UserWarning: The effect of Potentials on other parameters is ignored during prior predictive sampling. This is likely to lead to invalid or biased predictive samples

# our model

with pm.Model() as marginal_gp_model:

    # Specify the covariance function.
    length_scale = pm.HalfCauchy("length_scale", 0.1, shape=(11,))
    # width_scale = pm.HalfCauchy("width_scale", 1)
    cov_func = pm.gp.cov.Matern52(11, ls=length_scale)


    # Specify the GP.  The default mean function is `Zero`.
    gp = pm.gp.MarginalApprox(cov_func=cov_func, approx="FITC")
    Xu = pm.gp.util.kmeans_inducing_points(20, train_X.values)

    # The scale of the noise term can be provided,
    sigma = pm.HalfCauchy("sigma",beta= 0.01)
    y_ = gp.marginal_likelihood("y_", X=train_X.values, Xu=Xu, y=train_Y.values, sigma=sigma)

I am getting the error here,

with marginal_gp_model:
    f_pred = gp.conditional("f_pred", test_X.values, given={"X": train_X.values, "y": train_Y.values})
    pred_samples = pm.sample_posterior_predictive(trace, random_seed=42, model=marginal_gp_model, var_names=["f_pred"])

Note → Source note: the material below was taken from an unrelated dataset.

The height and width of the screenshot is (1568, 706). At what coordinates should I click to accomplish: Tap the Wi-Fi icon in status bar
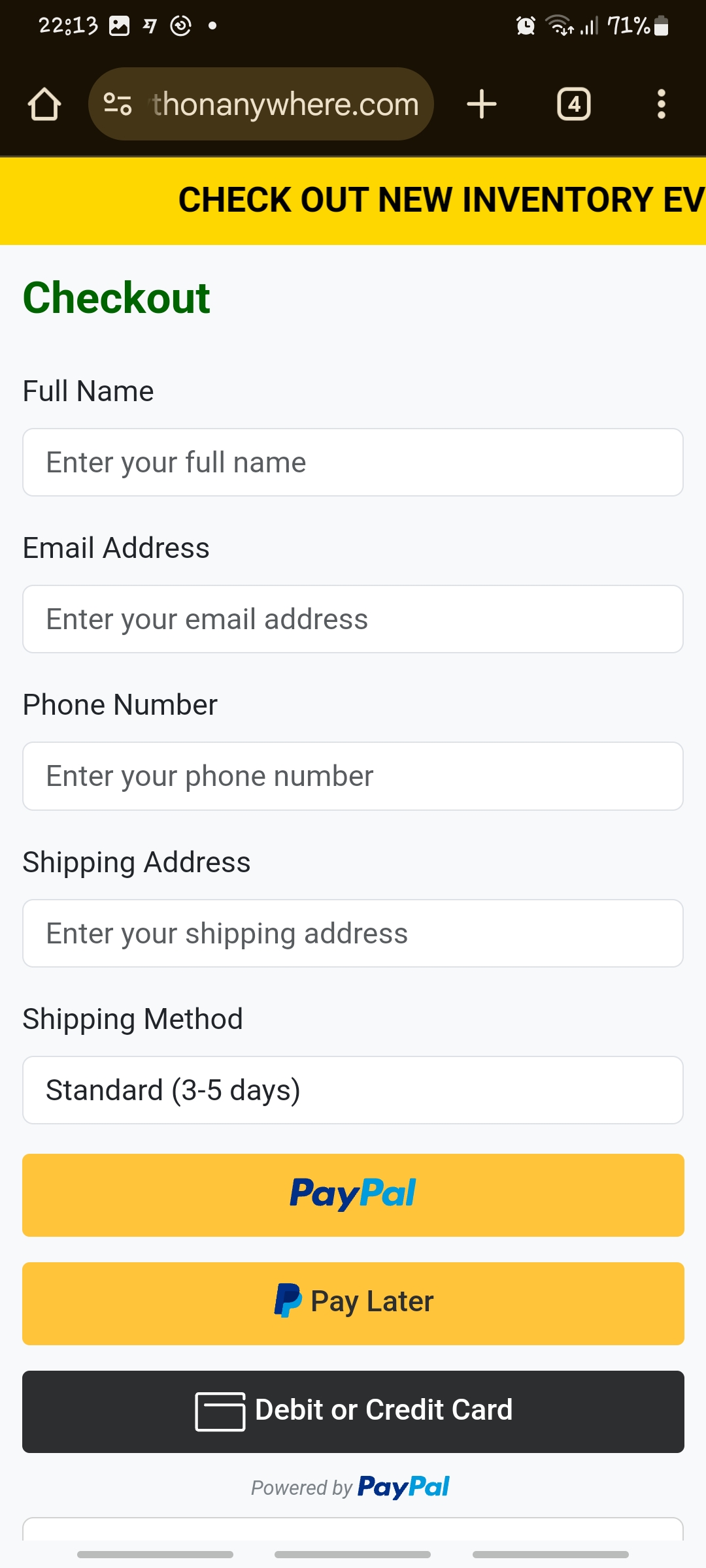560,26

TLDR: Ignore the warning, the results you get from gp.conditional are correct :+1:

FITC, DTC, and VFE using MarginalApprox all effectively result in approximations to a Normal likelihood. The approximate likelihood is implemented by way of pm.Potential, which is how you add arbitrary terms to the log probability that NUTS uses to sample in pm.sample. But, since there isn’t a way to draw samples from arbitrary terms added to the log probability, PyMC of course can’t draw samples. That warning (not error!) will show whenever you’ve included a pm.Potential term in your model, and since you know your model best, you’ll know whether these potential terms will cause problems.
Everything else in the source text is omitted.